In Dzulkarnain bin Khamis v Public Prosecutor and anor appeal and anor matter, the Court of Appeal of the Republic of Singapore addressed issues of Criminal Law — Statutory offences, Criminal Procedure And Sentencing — Appeal.

Case Details

  • Citation: [2023] SGCA 14
  • Title: Dzulkarnain bin Khamis v Public Prosecutor and anor appeal and anor matter
  • Court: Court of Appeal of the Republic of Singapore
  • Date of Decision: 27 April 2023
  • Judges: Sundaresh Menon CJ, Judith Prakash JCA, Steven Chong JCA
  • Appeal Numbers: Criminal Appeals Nos 30 and 32 of 2020
  • Criminal Motion: Criminal Motion No 23 of 2022
  • Appellant (CCA 30/2020): Dzulkarnain bin Khamis
  • Appellant (CCA 32/2020): Sanjay Krishnan
  • Respondent: Public Prosecutor
  • Legal Areas: Criminal Law — Statutory offences; Criminal Procedure And Sentencing — Appeal
  • Statutes Referenced: Criminal Procedure Code (Cap 68, 2012 Rev Ed); Misuse of Drugs Act (Cap 185, 2008 Rev Ed)
  • Key Provisions: Misuse of Drugs Act s 5(1)(a), s 5(2), s 18(2), s 33B(2)(a); Criminal Procedure Code s 22
  • Related High Court Decision: Public Prosecutor v Dzulkarnain bin Khamis and another [2021] SGHC 48
  • Prior Court of Appeal Reference: Saravanan Chandaram v Public Prosecutor and another matter [2020] 2 SLR 95 (“Saravanan Chandaram”)

▶ _What to produce_: Reproduce part of the case summary word for word, starting at the words "In Dzulkarnain bin" and stopping after "Sentencing — Appeal.". The listing is separate material and is unrelated to the case summary.

▶ _Dataset extract_:
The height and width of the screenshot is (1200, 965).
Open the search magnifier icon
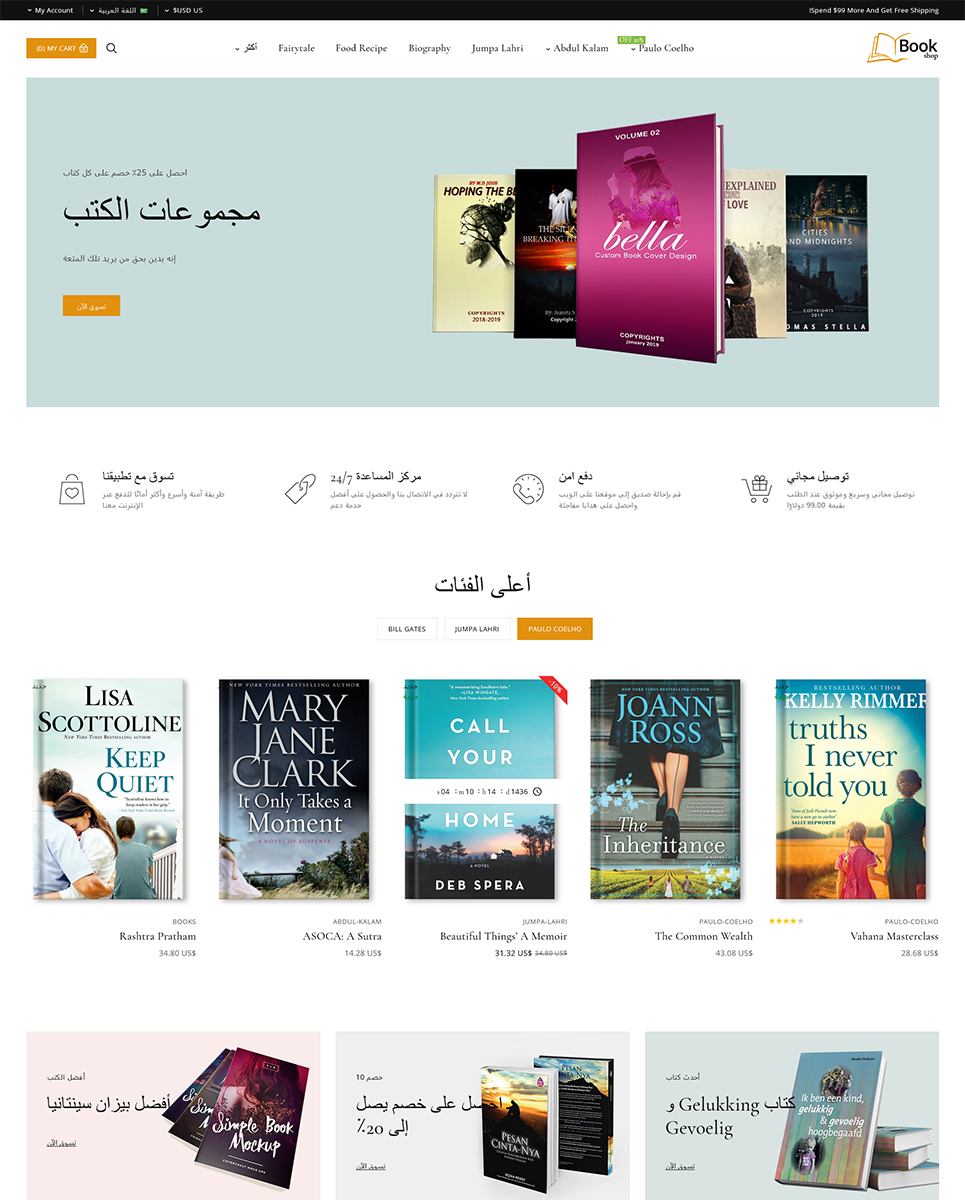(111, 48)
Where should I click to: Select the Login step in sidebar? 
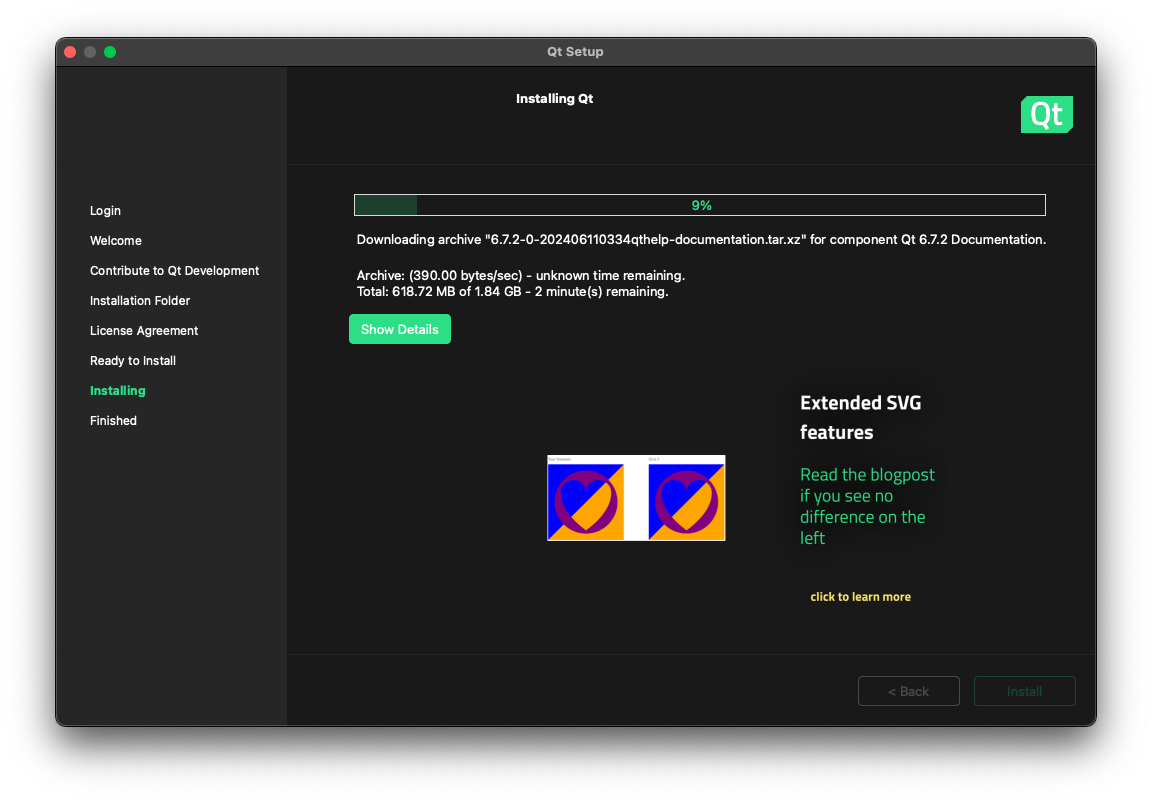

▶ _Solved problem_:
In Dzulkarnain bin Khamis v Public Prosecutor and anor appeal and anor matter, the Court of Appeal of the Republic of Singapore addressed issues of Criminal Law — Statutory offences, Criminal Procedure And Sentencing — Appeal.